Requirements ->
For each statement below, state yes or no according to whether it agrees with the passage on dying gods, and quote the deciding words of the passage: 1. The Ba‘al cycle depicts Ba‘al being killed by Mot. 2. Enuma Elish is identified as a text from Ugarit. 3. Professor Mark Smith is at Harvard.

Source extract ->
— BEGIN —

Why did they come up with this concept? Gods dying. How did it get started? How did people come to accept it? In part the grounds were already set for it in the ancient Near East because in pagan religion there were known myths of gods dying. Professor Machinist at Harvard and Professor Mark Smith at Princeton have addressed this. Machinist, in an article titled “How Gods Die, Biblically and Otherwise,” summarized:
In Ugarit itself, to restrict ourselves to some examples from the ancient Near East, the Ba‘al cycle of texts depicts the death, the violent death, of three of its divine principals: Yamm/Nahar; then his killer, Ba‘al; who, in turn, is masticated by his killer, Mot; who himself is later dismembered. The Mesopotamian mythic text of Enuma Elish, likewise, treats the death and, at points, dismemberment of the deities Apsu, Tiamat, and Qingu. And in Mesopotamia as well, dead gods can be referred to as a category.50
Smith titled an article “The Death of ‘Dying and Rising Gods’ in the Biblical World,”51 which is just one treatment out of a collection of publications of Smith’s on the relationship of Israel’s religion and the pagan religion of the ancient Near East.

— END —

Data rows ->
— BEGIN —

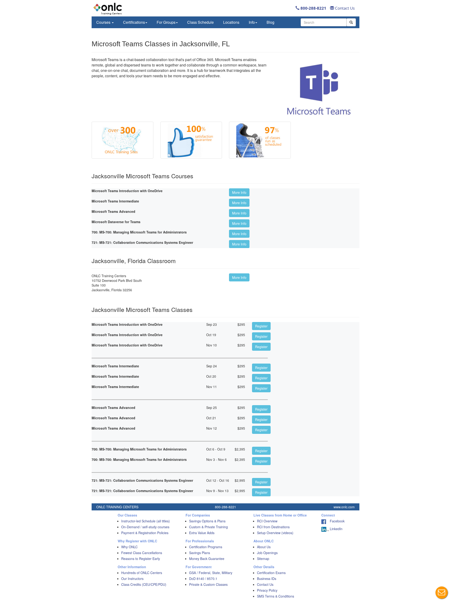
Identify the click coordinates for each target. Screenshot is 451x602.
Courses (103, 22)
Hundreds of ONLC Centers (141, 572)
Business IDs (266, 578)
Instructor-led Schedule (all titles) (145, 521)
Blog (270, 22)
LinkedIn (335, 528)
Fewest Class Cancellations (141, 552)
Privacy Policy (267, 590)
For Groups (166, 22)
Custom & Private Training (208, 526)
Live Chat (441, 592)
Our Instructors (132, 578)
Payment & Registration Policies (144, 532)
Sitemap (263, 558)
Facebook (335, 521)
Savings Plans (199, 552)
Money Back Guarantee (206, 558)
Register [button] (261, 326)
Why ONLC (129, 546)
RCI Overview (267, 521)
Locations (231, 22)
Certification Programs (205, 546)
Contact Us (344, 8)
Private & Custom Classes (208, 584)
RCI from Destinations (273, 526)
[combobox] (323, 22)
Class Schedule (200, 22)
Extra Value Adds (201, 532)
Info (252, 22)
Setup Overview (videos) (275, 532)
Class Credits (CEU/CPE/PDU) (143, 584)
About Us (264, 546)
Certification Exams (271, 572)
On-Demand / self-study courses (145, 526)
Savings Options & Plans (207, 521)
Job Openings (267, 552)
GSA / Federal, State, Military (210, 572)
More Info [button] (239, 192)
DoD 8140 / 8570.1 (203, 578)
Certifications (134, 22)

— END —

Answer for this exercise ->
1. Yes: "then his killer, Ba‘al; who, in turn, is masticated by his killer, Mot"
2. No: "The Mesopotamian mythic text of Enuma Elish"
3. No: "Professor Mark Smith at Princeton"